Sentenza

DigiLawyer. Slot machine alterate, tra frode, ricettazione e gioco illecito

di Gianluca Pomante, Avvocato Cassazionista – esperto d’informatica e comunicazione |

Fa discutere la sentenza della Corte di Cassazione che imputa il reato di ricettazione e frode informatica ad un esercente accusato di aver installato apparecchi con doppia scheda nel suo locale.

La rubrica DigiLawyer, ovvero riflessioni sul “diritto e il rovescio” di Internet fra nuove potenzialità e storture della rete, a cura di Gianluca Pomante, Avvocato Cassazionista esperto di informatica e comunicazione. Per consultare gli articoli precedenti clicca qui.

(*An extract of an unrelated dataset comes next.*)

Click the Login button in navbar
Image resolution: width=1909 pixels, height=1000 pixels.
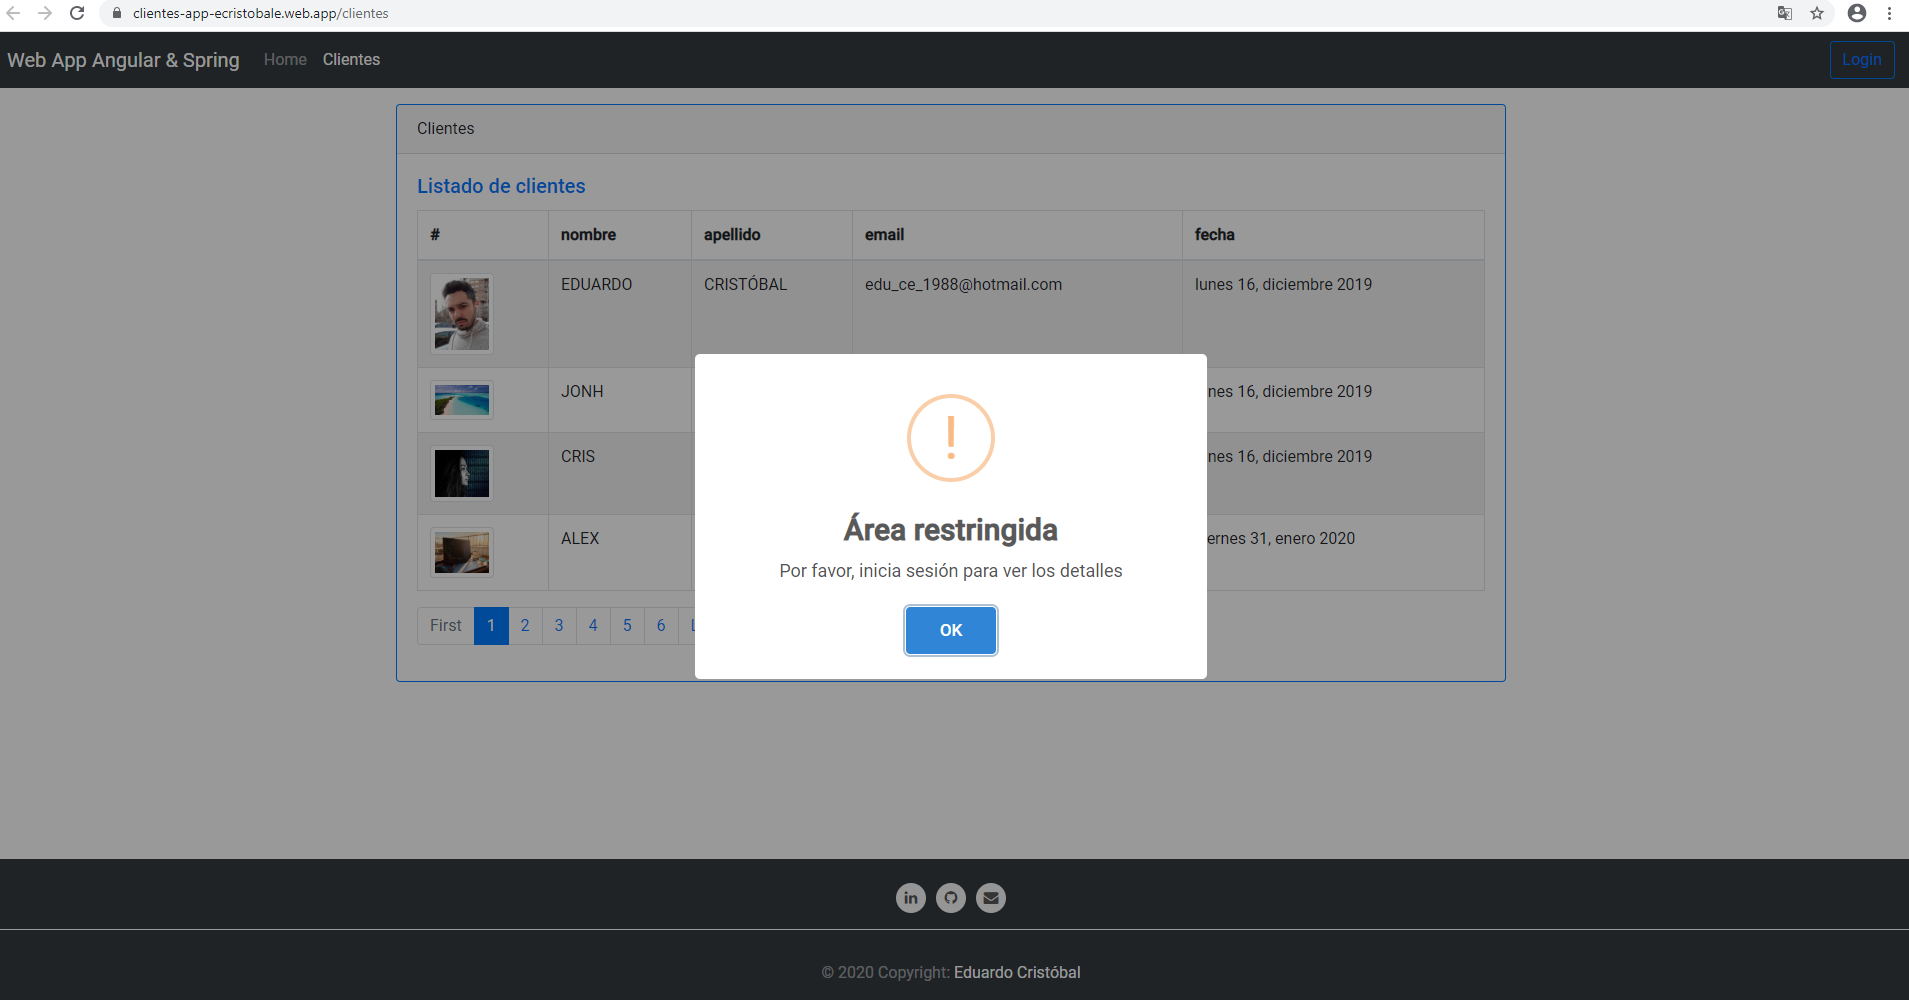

Decidendo sul ricorso proposto da un esercente, ritenuto responsabile di aver installato nel proprio locale degli apparecchi dotati di doppia scheda, che consentivano di utilizzare una slot machine sotto le mentite spoglie di un gioco di abilità, sottraendo in tal modo quanto dovuto all’Erario, la Corte di Cassazione, Sez. II Penale, nel mese di dicembre, ha ritenuto che fossero in concorso i reati di ricettazione e frode informatica, poiché il primo illecito riguarderebbe la fase preparatoria del secondo.

La tesi appare obiettivamente discutibile. Il reato di ricettazione presuppone che l’interessato riceva beni o denaro provenienti da delitto ma, nel caso in esame, la modifica di un apparecchio da gioco integra al più un illecito di natura amministrativa, perché il dispositivo non è più conforme alle specifiche tecniche di costruzione stabilite dai Monopoli di Stato, organo preposto alla regolamentazione del mercato.

Se l’esercente avesse acquistato un apparecchio rubato e modificato allo scopo, a parere dello scrivente, si sarebbe reso responsabile della ricettazione, mentre non convince l’assunto che la macchina sia stata poi utilizzata per compiere il reato di frode informatica, alterando il funzionamento del sistema di contabilizzazione delle somme dovute all’Erario. In tal modo il reato successivo, che dipende dalla destinazione che l’esercente ha dato all’apparecchio, diviene il presupposto del reato di ricettazione, in una sequenza temporale illogica rispetto alla costruzione della norma incriminatrice. Se rilevasse la destinazione all’uso del bene dovrebbe allora essere accusato di ricettazione anche l’acquirente di cacciavite e martello, in ferramenta, successivamente utilizzati per perpetrare un furto con scasso.

Né convince l’assunto secondo il quale il costruttore dell’apparecchio sarebbe responsabile egli stesso del reato di frode informatica. Innanzitutto perché lo stesso potrebbe essere destinato ad altro mercato ed il venditore non ha l’obbligo di accertarsi che sia utilizzato in Italia; in secondo luogo, perché l’ipotesi di frode informatica presuppone l’altruità del sistema aggredito, del quale, pertanto, non è parte integrante il videogioco, che rileva, semmai, come mero strumento di aggressione dall’esterno, come nel caso di un grimaldello rispetto alla serratura o di un disturbatore di frequenze che impedisce il funzionamento di un sistema di allarme, per restare in ambito tecnologico.

Un altro aspetto che non convince, dell’intero procedimento, è il mancato rilievo della fattispecie incriminatrice prevista dall’art. 4, L. 401/1989, che punisce l’utilizzo di apparecchi elettronici da intrattenimento con modalità diverse da quelle stabilite dall’Amministrazione dei Monopoli di Stato (oggi Agenzia delle Dogane e dei Monopoli).

Che si tratti di una norma speciale, dedicata al gioco, è indubbio, e come tale dovrebbe prevalere su quella generale della frode informatica, che riguarda invece la totalità dei sistemi informatici e telematici. Non si comprende, sinceramente, la ragione per cui la Procura, fin dall’origine, non abbia applicato tale ipotesi di reato e non quella della frode informatica.